[Work required] Your copy should hold every record verbatim and none of the pictures.

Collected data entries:

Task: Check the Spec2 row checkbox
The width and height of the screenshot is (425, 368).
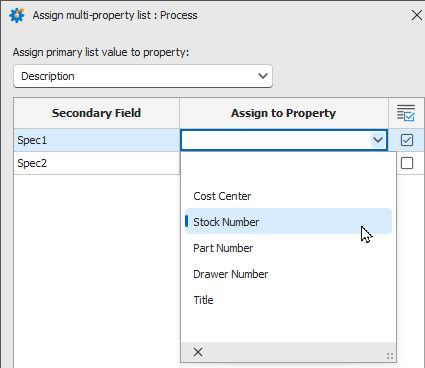Action: 407,163
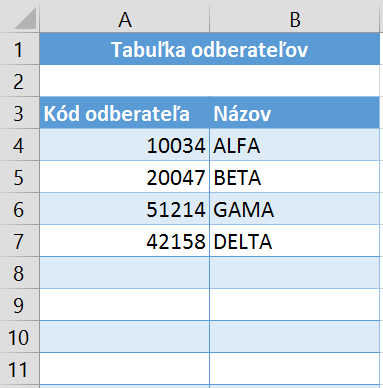This screenshot has height=388, width=383.
Task: Select cell containing BETA
Action: pyautogui.click(x=294, y=177)
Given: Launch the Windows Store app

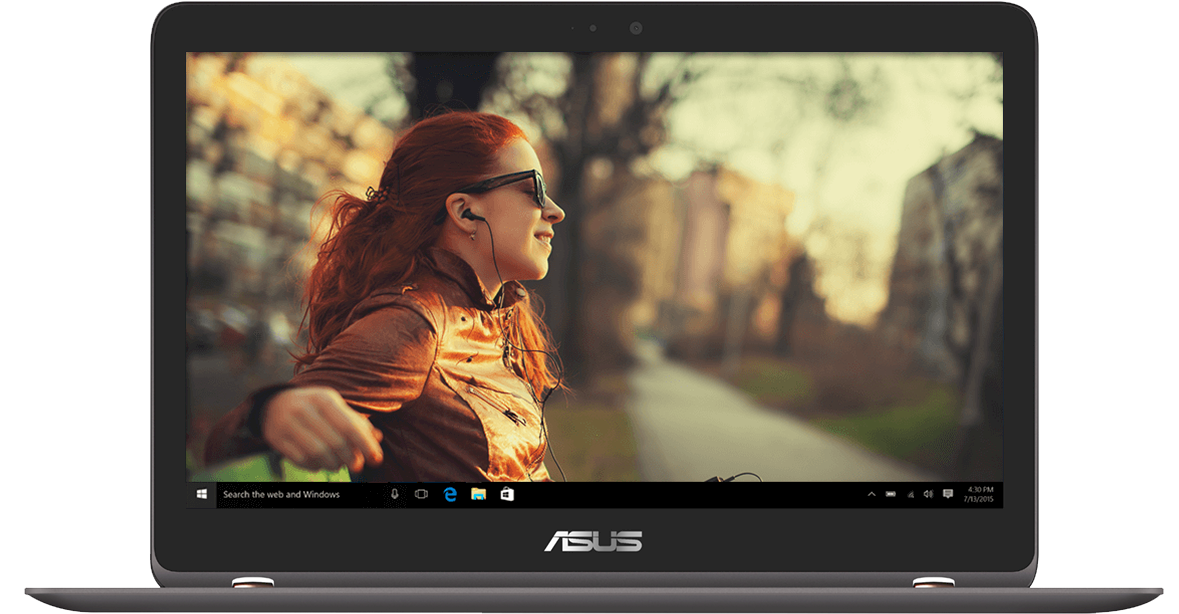Looking at the screenshot, I should coord(507,494).
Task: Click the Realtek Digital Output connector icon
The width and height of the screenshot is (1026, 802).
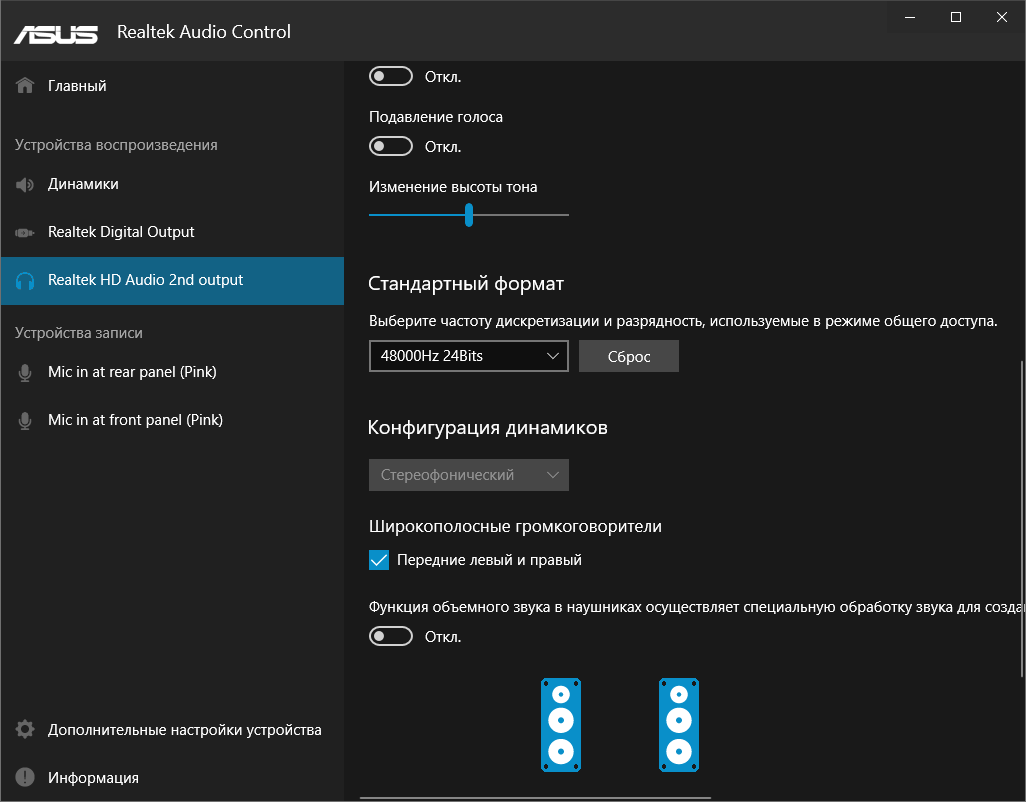Action: (26, 233)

[Task answer]
Task: Check the Spec2 row checkbox
The width and height of the screenshot is (425, 368).
Action: 407,163
This screenshot has height=388, width=383.
Task: Select cell containing BETA
Action: pyautogui.click(x=294, y=177)
Given: Launch the Windows Store app

Looking at the screenshot, I should coord(507,494).
Task: Click the Realtek Digital Output connector icon
The width and height of the screenshot is (1026, 802).
Action: (26, 233)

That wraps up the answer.